**TUGAS 1**
Dalam tulisan tentang Kustiono, apa nama panggilan akrabnya?
**TUGAS 2**
Sebutkan semua peran Kustiono yang dijajarkan tepat sesudah nama "Tiyok Black" dalam tulisan tentang dirinya.
**TUGAS 3**
Lanjutkan tulisan tentang Kustiono mulai sesudah kalimat terakhirnya.

**BACAAN YANG DIBERIKAN**
* * * * *

Oleh Christian Heru Cahyo Saputro, Jurnalis dan Pengamat Seni Rupa tinggl di Tembalang, Semarang.
Di balik senyum bersahaja seorang guru seni di Semarang, tersimpan keberanian yang jarang ditemui: keberanian untuk melawan dengan cara yang halus, namun menyengat. Dialah Kustiono, atau yang akrab dipanggil Tiyok Black—kartunis, pelukis, sekaligus pendidik, yang menjadikan garis dan warna sebagai peluru perlawanan.

* * * * *

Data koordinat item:

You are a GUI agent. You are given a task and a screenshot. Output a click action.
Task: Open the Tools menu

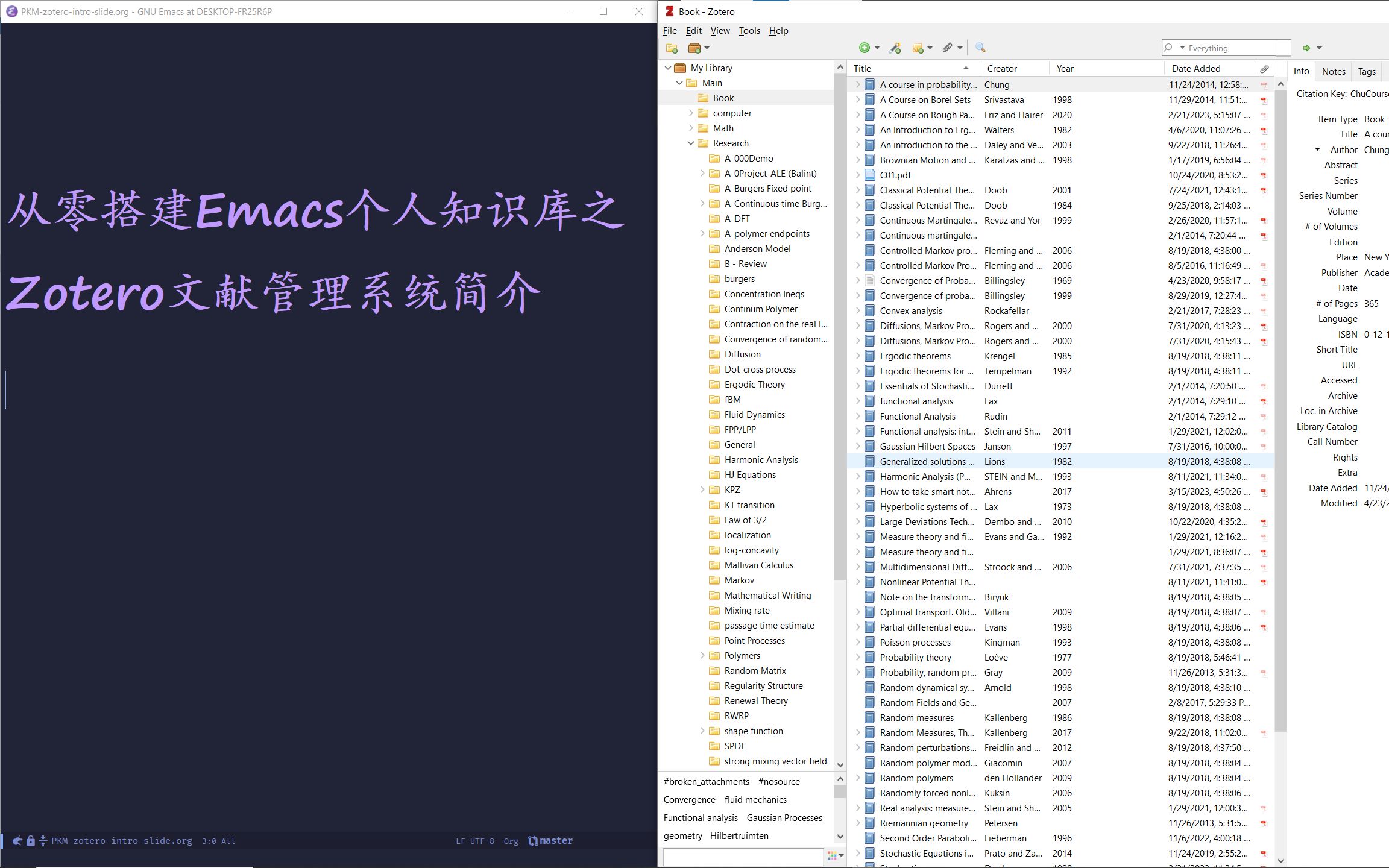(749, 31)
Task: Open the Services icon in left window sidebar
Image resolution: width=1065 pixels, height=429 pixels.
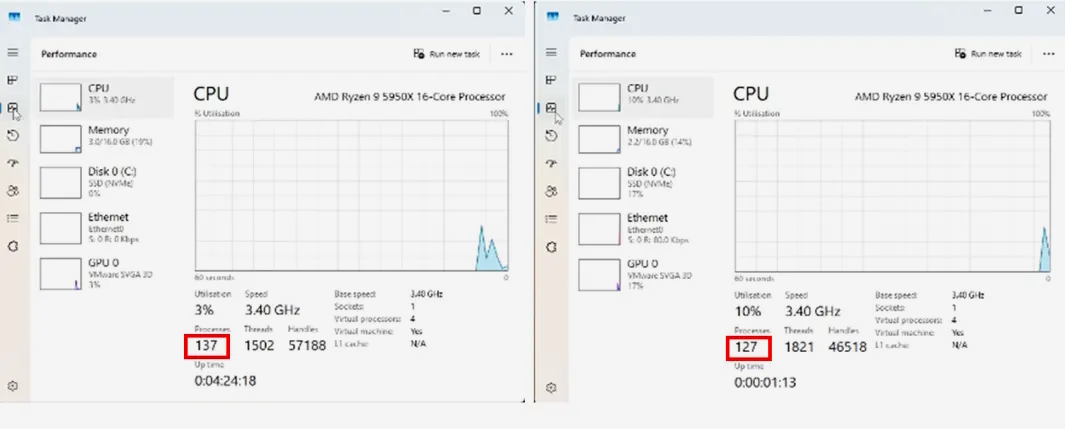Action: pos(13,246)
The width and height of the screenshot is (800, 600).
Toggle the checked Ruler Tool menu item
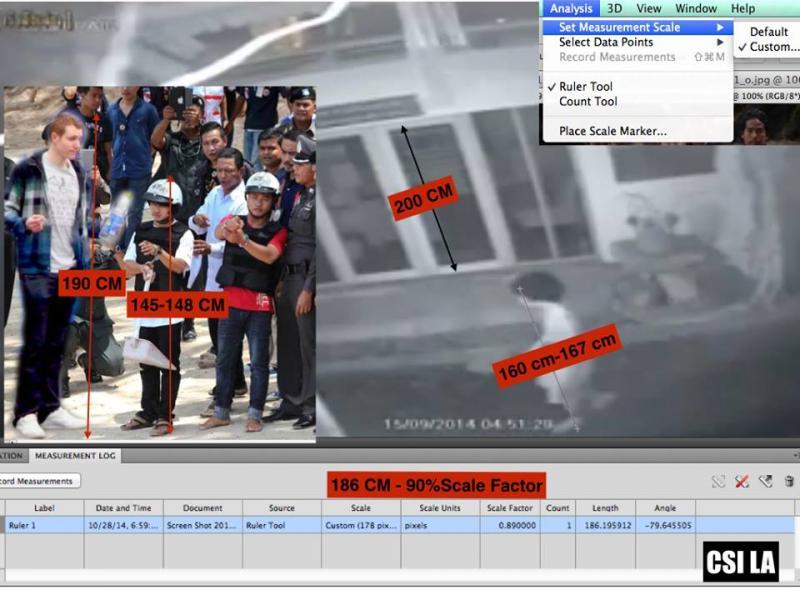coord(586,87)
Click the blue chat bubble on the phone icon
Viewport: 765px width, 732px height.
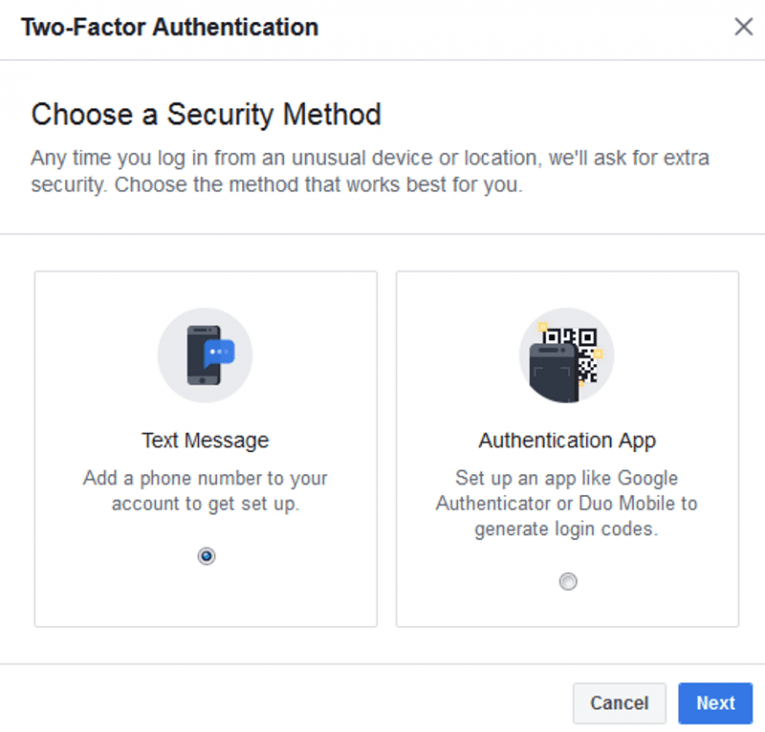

* * * * *

**JAWABAN LATIHAN 1**
Tiyok Black.

**JAWABAN LATIHAN 2**
Kartunis, pelukis, dan pendidik.

**JAWABAN LATIHAN 3**
Dalam pameran “Merdeka atau Mati Kutu” yang digelar Persatuan Kartunis Indonesia (Pakarti) di Tan Artspace, Semarang, Tiyok menghadirkan karya yang menusuk: “Merdeka ato… Mati.” Judulnya mungkin terdengar seperti permainan kata, namun sesungguhnya ia adalah sindiran pahit. Tiyok menggugat paradoks zaman ini: ketika para pencuri uang rakyat justru dilepaskan dari jerat, sementara masyarakat kecil terus dicekik kebutuhan hidup.
Lewat satir visualnya, Tiyok mengisyaratkan bahwa kemerdekaan yang hanya dinikmati segelintir orang sama artinya dengan kematian harapan bagi banyak jiwa. Gambar-gambarnya mungkin sederhana, tapi di balik kelucuan karikatural itu tersembunyi sebuah pertanyaan besar: sudahkah kita benar-benar merdeka?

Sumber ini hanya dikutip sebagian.